### How to complete this task
Print the listing exactly as it stands, and skip any pictures in it.

### Provided records
[Start of section]
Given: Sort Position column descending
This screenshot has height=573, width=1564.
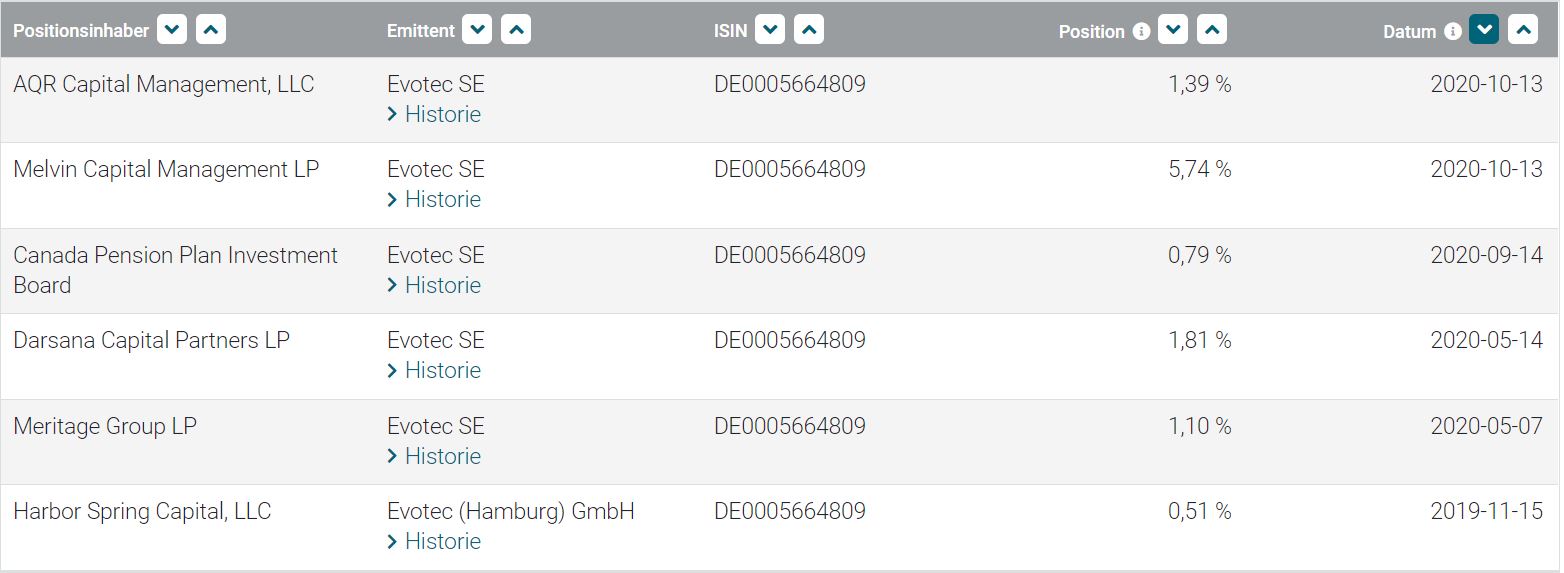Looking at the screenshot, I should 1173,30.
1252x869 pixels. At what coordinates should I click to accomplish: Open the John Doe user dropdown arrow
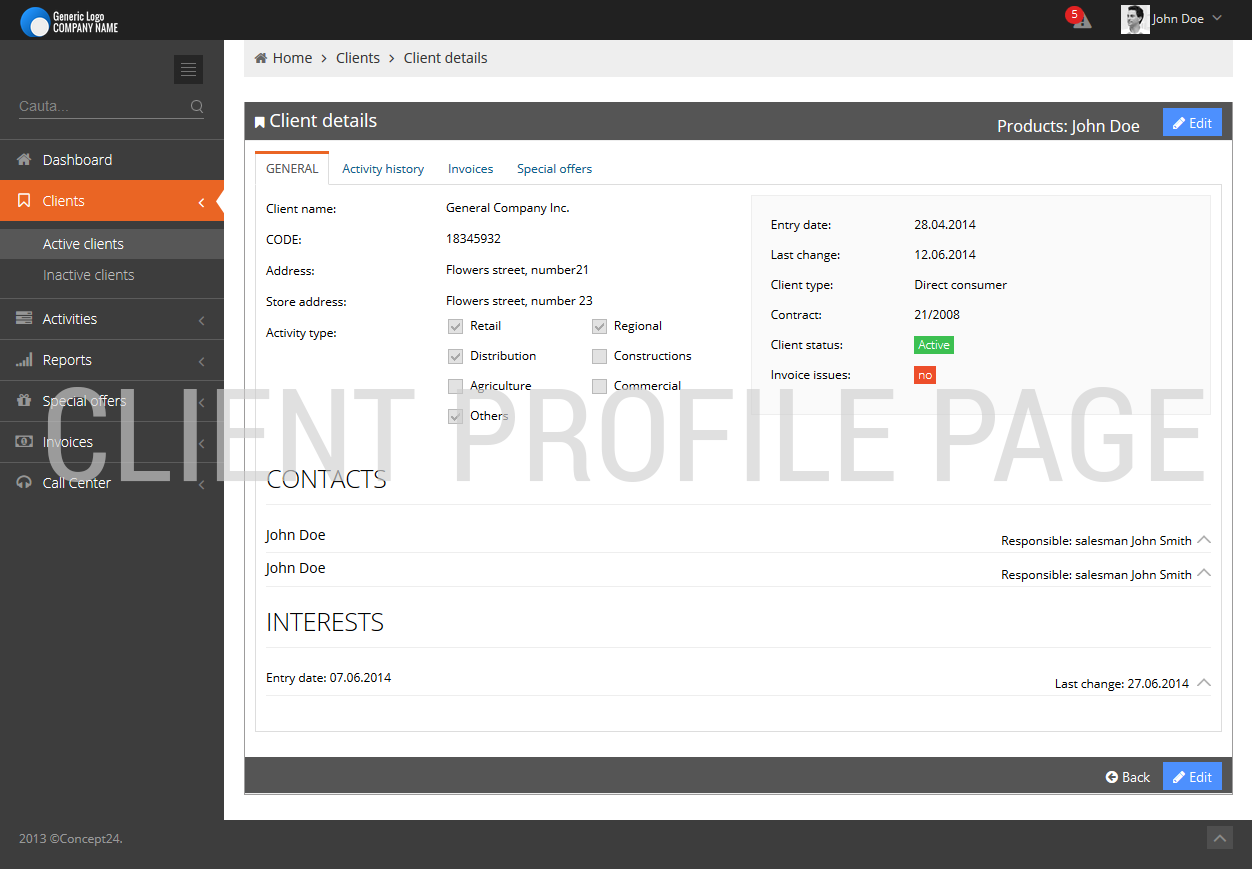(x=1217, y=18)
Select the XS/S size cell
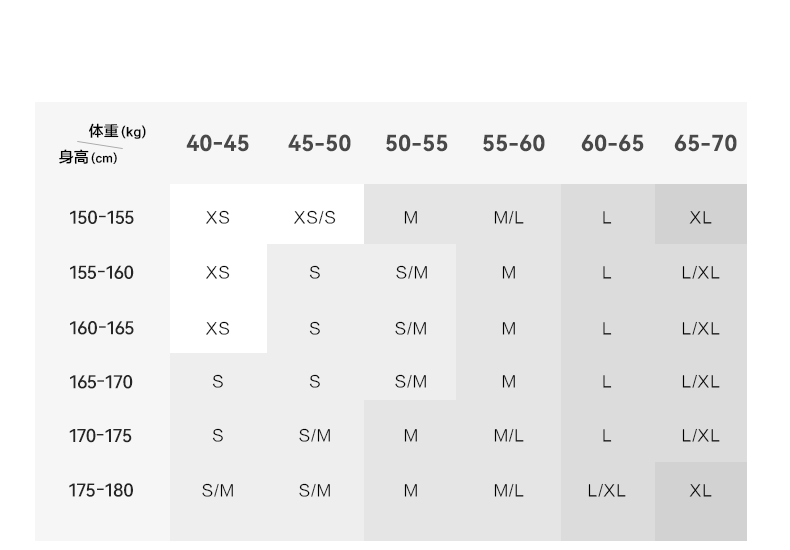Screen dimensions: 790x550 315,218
[End of section]
### Response
Given: Sort Position column descending
This screenshot has height=573, width=1564.
Looking at the screenshot, I should 1173,30.
1252x869 pixels. At what coordinates should I click to accomplish: Open the John Doe user dropdown arrow
(x=1217, y=18)
Select the XS/S size cell
Screen dimensions: 790x550 315,218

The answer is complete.